Input Validation Logic
Input Validation Overview
To ensure the reliability of AI evaluations and platform stability, the testing-api enforces strict validation on all incoming request payloads. Requests that fail validation will return a 400 Bad Request status code with a detailed error report.
All validation logic is applied at the entry point of the API before any processing or model inference occurs.
Required Headers
Every request must include the following headers to pass initial validation:
| Header | Value | Description |
| :--- | :--- | :--- |
| Content-Type | application/json | The API only accepts JSON payloads. |
| Authorization | Bearer <token> | A valid API key or JWT is required for all endpoints. |
Common Validation Constraints
The following constraints are globally applied across the testing suite:
- Model Identifiers: Must be non-empty strings and correspond to a registered model in the Supervised AI platform.
- Confidence Thresholds: Numerical values (floats) must be between
0.0and1.0. - Batch Size: For batch testing endpoints, the number of test cases must not exceed 500 per request.
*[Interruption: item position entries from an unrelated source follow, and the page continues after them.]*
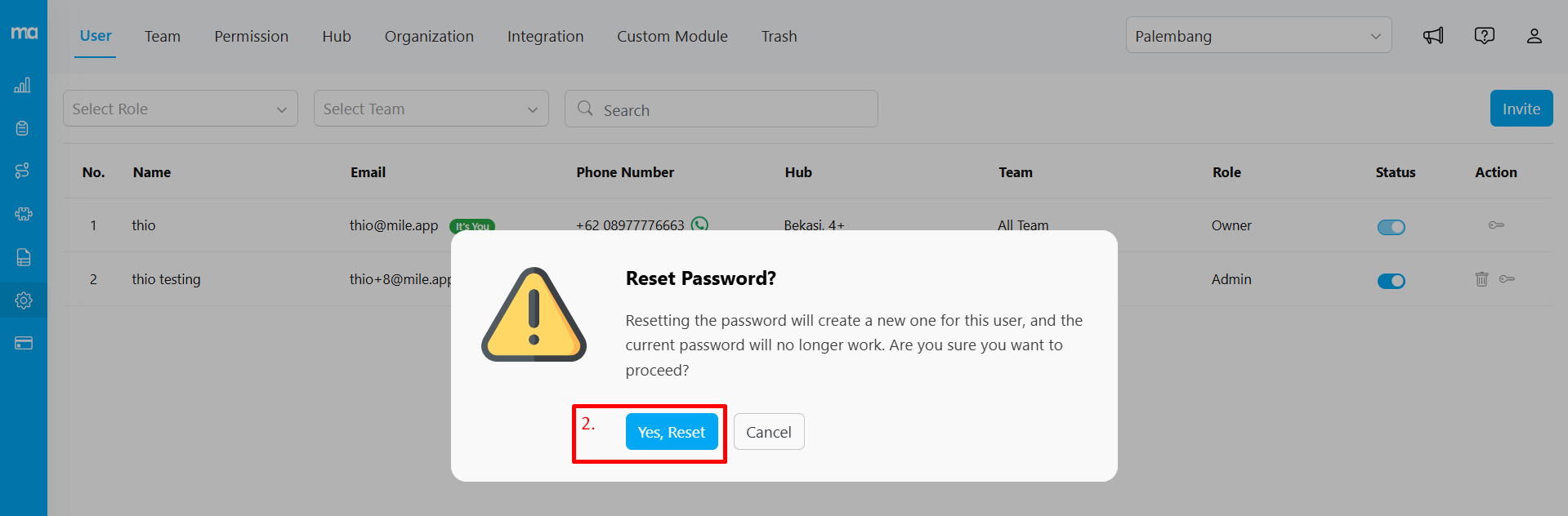Expand the Select Role dropdown
1568x516 pixels.
(x=180, y=109)
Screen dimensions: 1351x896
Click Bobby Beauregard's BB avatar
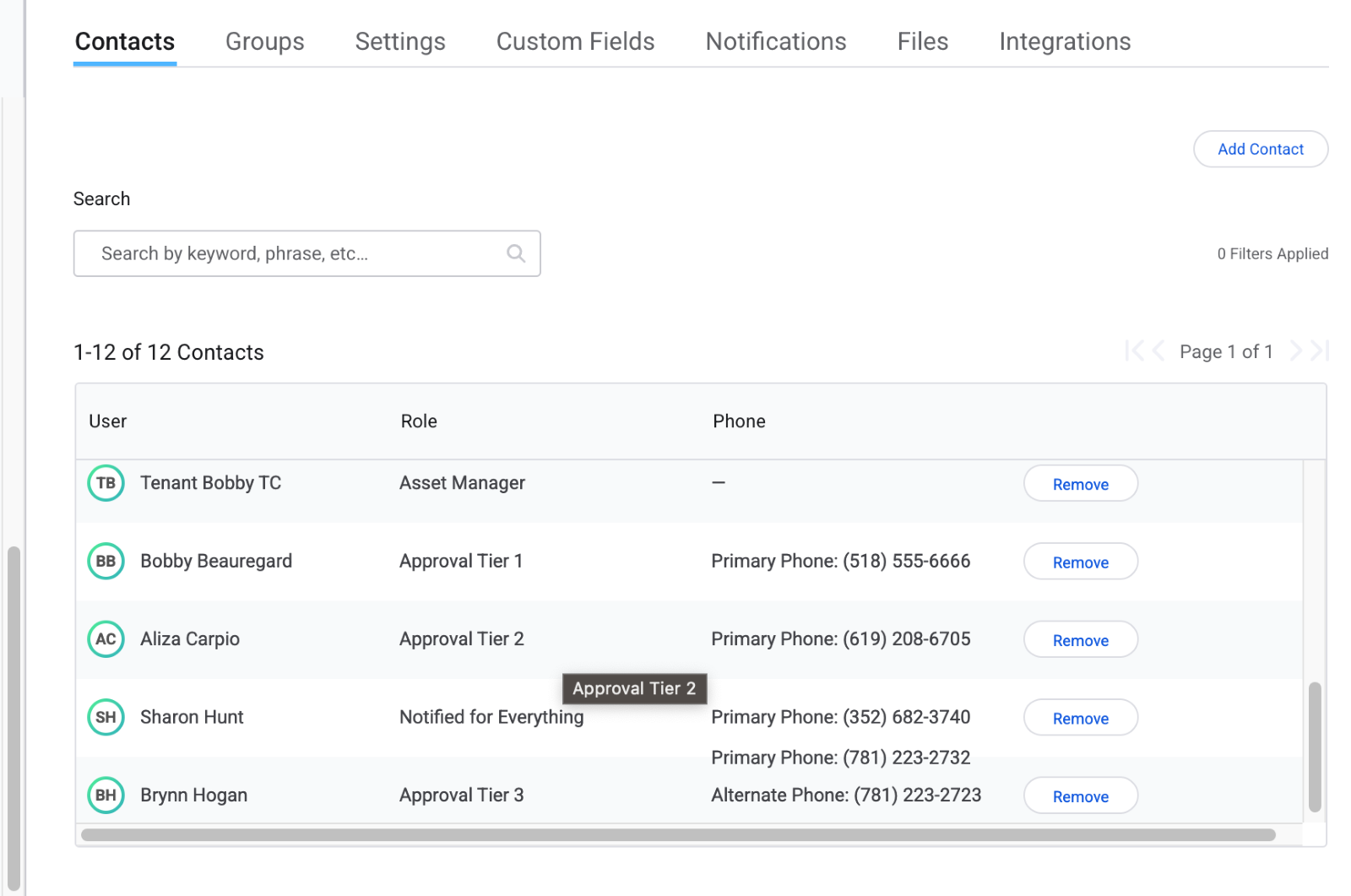click(106, 562)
- Payload Size: Total request body size is limited to 5MB.
Request Payload Structure
When submitting a test case, the API validates specific object types. Below is the standard validation schema for a test execution request.
Example: Validating a Text Classification Test
{
"model_id": "sentiment-analyzer-v1",
"test_suite": "production-sanity-check",
"parameters": {
"temperature": 0.7,
"max_tokens": 150
},
"inputs": [
{
"id": "req_001",
"text": "The model performance exceeded expectations."
}
]
}
Validation Error Format
If a request fails validation, the API returns a structured JSON response identifying the specific field and the reason for the failure.
Status Code: 400 Bad Request
{
"status": "error",
"type": "ValidationError",
"message": "Invalid input provided",
"details": [
{
"field": "parameters.temperature",
"issue": "Value must be less than or equal to 1.0",
"received": 1.5
},
{
"field": "inputs[0].text",
"issue": "Field is required",
"received": null
}
]
}
Internal Validation Logic
While the API uses schema-based validation internally to verify data types (Strings, Integers, Booleans) and structural integrity (Arrays, Nested Objects), users should primarily ensure their client-side logic respects the constraints defined in the specific endpoint's API contract.
Custom validation hooks may be triggered for specific AI domain tasks (e.g., verifying that a bounding box coordinate is within the image dimensions provided).